SELECTED PASSAGE below:
- Born: 17 September 1943 (age 82) Baltimore, Maryland
- Education: Johns Hopkins University
- Awards: 2007 Ilya Prigogine Medal
- Scientific career
- Fields: Theoretical ecology; Thermodynamics;
- Workplaces: University of Maryland University of Florida

= Robert Ulanowicz =

American theoretical ecologist

Robert Edward Ulanowicz (/jəˈlænəwɪts/ yə-LAN-ə-wits; born 17 September 1943) is an American theoretical ecologist and philosopher of Polish descent who in his search for a unified theory of ecology has formulated a paradigm he calls Process Ecology. He was born September 17, 1943, in Baltimore, Maryland.

He served as professor of theoretical ecology at the University of Maryland Center for Environmental Science's Chesapeake Biological Laboratory in Solomons, Maryland, until his retirement in 2008. Ulanowicz received both his BS and PhD in chemical engineering from Johns Hopkins University in 1964 and 1968, respectively.
End of SELECTED PASSAGE.
■ **WORK REQUEST A**
According to the Robert Ulanowicz biography, what paradigm did he formulate in his search for a unified theory of ecology?
■ **WORK REQUEST B**
Please continue the Robert Ulanowicz biography from its last sentence.
DATA TO EXAMINE below:
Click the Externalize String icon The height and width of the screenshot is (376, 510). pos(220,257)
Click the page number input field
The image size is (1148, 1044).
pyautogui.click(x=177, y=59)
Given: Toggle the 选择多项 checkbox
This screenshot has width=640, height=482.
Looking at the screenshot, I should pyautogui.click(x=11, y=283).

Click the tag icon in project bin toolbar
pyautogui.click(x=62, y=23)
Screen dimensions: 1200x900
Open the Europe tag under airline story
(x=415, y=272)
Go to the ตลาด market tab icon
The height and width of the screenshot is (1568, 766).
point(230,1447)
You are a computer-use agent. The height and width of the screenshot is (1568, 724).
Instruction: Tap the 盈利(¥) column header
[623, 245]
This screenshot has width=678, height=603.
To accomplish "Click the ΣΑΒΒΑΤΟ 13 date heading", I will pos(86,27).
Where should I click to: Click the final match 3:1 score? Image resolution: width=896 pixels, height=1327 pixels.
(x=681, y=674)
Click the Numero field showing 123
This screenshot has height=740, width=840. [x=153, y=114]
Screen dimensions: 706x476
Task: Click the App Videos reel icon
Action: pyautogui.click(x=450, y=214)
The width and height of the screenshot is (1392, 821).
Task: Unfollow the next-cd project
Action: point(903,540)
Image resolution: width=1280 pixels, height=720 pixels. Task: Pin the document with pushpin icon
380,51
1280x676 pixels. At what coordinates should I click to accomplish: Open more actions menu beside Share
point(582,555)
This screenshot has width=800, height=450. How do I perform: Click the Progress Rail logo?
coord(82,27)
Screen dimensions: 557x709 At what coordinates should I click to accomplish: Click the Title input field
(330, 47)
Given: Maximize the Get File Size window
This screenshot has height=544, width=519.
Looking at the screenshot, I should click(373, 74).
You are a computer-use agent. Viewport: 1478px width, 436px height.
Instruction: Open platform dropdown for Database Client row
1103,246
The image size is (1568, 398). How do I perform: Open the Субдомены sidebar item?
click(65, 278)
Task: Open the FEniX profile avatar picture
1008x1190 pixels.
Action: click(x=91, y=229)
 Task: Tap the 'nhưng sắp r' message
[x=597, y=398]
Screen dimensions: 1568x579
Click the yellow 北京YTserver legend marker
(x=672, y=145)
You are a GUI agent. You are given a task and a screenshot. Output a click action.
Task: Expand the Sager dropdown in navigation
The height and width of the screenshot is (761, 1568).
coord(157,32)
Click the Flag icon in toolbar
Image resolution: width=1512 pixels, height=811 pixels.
End of DATA TO EXAMINE.
■ **EXERCISE RESPONSE A**
Process Ecology

■ **EXERCISE RESPONSE B**
Ulanowicz currently resides in Gainesville, Florida, where he holds a courtesy professorship in the Department of Biology at the University of Florida. Since relocating to Florida, Ulanowicz has served as a scientific advisor to the Howard T. Odum Florida Springs Institute, an organization dedicated to the preservation and welfare of Florida's natural springs.

==Overview==
Ulanowicz uses techniques from information theory and thermodynamics to study the organization of flows of energy and nutrients within ecosystems. Although his ideas have been primarily applied in ecology, many of his concepts are abstract and have been applied to other areas in which flow networks arise, such as psychology and economics.

Though Ulanowicz began his career modeling ecological systems using differential equations, he soon reached the limits of this approach. Realizing that any ecosystem is a complex system, he decided to move away from what he saw as the inappropriate use of the reductionist approach, and instead began to work towards development of theoretical measures of the ecosystem as a whole, such as ascendency. Gradually, he came to appreciate the ecosystem behavior is not simply a matter of "mechanics with noise," but rather an intricate interplay between opposing tendencies—autocatalytic-like self-organization and entropic decay. This natural conversation could be followed quantitatively using information-theoretic measures applied to networks of trophic processes.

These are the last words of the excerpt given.